En las Escrituras, al oído a menudo se le representa como el símbolo de la facultad que la persona tiene para escuchar y comprender las cosas de Dios.
- Orejas tienen, mas no oyen, Sal. 115:6.
- Jehová el Señor despertará oído para que oiga, Isa. 50:4–5 (2 Ne. 7:4–5).
- El que tiene oídos para oír, oiga, Mateo 11:15.
- Con los oídos oyen pesadamente Mateo 13:15 (Moisés 6:27).
- Cosas que ojo no vio, ni oído oyó, son las que Dios ha preparado para los que le aman 1 Cor. 2:9 (DyC 76:10).
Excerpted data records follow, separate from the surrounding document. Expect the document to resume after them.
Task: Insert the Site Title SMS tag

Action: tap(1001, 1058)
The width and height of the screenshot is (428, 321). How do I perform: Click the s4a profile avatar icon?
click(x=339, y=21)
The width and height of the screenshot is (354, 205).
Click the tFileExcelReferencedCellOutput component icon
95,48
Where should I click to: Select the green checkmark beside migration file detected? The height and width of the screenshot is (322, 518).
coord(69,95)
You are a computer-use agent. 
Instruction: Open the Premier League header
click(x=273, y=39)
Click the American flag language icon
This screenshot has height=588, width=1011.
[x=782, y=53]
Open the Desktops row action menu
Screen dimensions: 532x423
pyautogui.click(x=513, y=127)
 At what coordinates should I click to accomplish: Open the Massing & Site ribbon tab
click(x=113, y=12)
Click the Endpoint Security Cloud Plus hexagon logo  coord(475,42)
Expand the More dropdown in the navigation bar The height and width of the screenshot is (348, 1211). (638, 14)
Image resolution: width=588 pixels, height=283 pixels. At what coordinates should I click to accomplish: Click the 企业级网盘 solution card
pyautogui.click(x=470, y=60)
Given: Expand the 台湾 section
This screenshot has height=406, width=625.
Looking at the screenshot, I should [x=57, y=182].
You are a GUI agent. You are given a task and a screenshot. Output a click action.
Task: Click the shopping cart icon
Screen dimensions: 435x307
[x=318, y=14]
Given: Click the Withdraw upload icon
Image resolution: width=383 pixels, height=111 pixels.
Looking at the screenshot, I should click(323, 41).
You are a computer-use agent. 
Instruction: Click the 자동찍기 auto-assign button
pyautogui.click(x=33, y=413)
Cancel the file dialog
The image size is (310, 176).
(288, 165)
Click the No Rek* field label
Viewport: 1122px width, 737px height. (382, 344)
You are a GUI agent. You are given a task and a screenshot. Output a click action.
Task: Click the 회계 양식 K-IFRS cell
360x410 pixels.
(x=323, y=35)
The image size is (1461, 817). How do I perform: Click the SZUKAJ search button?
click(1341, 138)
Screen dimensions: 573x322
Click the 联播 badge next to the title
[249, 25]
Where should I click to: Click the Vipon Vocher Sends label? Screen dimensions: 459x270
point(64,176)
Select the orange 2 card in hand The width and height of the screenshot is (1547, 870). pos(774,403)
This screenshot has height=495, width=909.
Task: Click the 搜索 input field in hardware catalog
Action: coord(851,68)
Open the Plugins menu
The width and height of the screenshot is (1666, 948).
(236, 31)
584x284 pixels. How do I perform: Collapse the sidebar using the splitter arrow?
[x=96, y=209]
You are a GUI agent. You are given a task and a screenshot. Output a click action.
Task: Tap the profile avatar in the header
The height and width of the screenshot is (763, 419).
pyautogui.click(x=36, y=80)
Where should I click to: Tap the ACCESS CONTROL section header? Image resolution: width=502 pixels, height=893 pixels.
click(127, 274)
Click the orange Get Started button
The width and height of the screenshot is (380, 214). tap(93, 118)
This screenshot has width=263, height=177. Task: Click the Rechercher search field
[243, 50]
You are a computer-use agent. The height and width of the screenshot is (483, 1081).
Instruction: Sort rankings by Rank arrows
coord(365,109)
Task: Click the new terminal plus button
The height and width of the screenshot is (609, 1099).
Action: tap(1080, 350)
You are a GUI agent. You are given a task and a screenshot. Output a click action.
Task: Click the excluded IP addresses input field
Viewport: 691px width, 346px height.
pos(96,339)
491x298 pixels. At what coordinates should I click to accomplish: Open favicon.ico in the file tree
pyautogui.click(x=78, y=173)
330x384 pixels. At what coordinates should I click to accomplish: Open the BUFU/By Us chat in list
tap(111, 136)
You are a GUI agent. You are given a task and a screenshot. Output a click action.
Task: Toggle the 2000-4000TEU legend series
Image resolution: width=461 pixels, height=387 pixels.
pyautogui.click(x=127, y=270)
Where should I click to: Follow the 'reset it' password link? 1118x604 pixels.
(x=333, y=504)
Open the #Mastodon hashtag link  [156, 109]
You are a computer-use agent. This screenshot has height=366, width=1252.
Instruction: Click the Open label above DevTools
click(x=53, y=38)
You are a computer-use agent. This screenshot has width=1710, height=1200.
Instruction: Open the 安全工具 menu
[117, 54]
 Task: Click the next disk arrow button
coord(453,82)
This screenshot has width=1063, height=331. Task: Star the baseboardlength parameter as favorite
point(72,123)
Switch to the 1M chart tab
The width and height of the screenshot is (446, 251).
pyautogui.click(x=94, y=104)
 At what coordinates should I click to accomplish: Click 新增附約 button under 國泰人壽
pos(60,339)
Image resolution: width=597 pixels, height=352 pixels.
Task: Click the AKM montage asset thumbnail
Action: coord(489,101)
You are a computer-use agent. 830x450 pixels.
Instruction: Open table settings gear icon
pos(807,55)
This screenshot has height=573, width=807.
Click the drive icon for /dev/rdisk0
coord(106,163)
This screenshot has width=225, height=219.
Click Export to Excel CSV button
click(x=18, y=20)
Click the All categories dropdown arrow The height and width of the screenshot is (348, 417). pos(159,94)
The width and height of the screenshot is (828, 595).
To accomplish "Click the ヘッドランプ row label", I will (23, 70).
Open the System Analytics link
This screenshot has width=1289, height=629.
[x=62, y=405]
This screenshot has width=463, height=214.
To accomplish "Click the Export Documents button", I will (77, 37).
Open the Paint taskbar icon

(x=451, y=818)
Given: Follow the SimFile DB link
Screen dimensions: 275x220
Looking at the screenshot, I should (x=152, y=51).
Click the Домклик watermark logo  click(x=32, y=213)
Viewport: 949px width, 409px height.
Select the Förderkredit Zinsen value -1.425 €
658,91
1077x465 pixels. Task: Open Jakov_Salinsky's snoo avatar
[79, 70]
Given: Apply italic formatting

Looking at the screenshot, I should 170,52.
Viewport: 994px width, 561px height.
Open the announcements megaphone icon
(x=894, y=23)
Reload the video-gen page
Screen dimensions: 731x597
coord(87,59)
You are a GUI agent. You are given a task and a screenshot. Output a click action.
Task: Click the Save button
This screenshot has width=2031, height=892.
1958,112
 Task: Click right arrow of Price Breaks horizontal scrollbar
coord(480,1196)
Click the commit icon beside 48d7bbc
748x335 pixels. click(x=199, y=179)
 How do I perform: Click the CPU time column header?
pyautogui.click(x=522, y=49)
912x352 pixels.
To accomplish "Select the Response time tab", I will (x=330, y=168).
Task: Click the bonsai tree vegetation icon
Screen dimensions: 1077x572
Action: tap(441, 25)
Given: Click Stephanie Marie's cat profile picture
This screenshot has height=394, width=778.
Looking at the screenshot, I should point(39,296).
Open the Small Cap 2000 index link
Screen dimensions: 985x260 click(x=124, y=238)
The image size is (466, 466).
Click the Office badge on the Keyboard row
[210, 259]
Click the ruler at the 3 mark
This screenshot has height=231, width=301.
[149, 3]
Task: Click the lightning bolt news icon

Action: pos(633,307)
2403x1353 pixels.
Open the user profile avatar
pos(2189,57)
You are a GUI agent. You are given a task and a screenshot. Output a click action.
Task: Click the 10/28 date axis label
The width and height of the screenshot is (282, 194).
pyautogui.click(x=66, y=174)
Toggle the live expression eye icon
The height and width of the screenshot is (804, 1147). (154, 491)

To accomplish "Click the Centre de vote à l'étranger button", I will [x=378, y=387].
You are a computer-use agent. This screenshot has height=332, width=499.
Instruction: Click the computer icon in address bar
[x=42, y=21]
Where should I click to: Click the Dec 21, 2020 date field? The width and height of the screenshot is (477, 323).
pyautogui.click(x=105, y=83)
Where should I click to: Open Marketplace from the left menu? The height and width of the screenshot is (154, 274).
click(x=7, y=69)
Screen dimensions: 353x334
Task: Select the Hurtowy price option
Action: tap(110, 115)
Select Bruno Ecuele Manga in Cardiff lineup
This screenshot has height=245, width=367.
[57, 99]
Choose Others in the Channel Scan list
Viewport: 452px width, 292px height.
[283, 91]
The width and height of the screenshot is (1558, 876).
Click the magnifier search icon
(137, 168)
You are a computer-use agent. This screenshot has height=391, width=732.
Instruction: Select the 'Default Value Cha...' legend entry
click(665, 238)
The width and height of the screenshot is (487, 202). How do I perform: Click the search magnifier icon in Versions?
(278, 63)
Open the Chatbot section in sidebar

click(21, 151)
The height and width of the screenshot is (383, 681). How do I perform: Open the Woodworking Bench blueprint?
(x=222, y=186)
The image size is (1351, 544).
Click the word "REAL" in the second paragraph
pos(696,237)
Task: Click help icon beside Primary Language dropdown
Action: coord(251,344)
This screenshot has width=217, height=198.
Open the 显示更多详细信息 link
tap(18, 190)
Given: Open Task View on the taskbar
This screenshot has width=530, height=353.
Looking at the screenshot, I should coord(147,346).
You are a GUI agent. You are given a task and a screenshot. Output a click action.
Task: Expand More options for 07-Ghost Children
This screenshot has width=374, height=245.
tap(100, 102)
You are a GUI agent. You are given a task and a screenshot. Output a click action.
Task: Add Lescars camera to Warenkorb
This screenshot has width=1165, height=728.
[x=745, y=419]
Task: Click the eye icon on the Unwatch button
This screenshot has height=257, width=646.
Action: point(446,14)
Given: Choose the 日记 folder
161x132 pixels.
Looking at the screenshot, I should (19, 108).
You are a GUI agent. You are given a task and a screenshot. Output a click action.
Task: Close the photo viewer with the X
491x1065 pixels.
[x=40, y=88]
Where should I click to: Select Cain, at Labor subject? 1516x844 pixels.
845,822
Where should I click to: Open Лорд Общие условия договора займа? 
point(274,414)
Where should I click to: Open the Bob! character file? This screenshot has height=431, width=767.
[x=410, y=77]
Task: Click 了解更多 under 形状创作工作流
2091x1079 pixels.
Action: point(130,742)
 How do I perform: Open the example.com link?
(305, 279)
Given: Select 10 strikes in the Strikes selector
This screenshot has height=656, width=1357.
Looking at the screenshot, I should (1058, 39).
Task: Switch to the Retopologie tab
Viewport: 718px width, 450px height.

- El diablo les susurra al oído, 2 Ne. 28:22.
- Para que abráis vuestros oídos para que podáis oír, Mos. 2:9 (3 Ne. 11:5).
- Fui llamado muchas veces, y no quise oír, Alma 10:6.
- Da oído a mis palabras, Alma 36:1 (Alma 38:1; DyC 58:1).
- No habrá oído que no oiga, DyC 1:2.
- Los oídos se despiertan mediante la humildad y la oración DyC 136:32.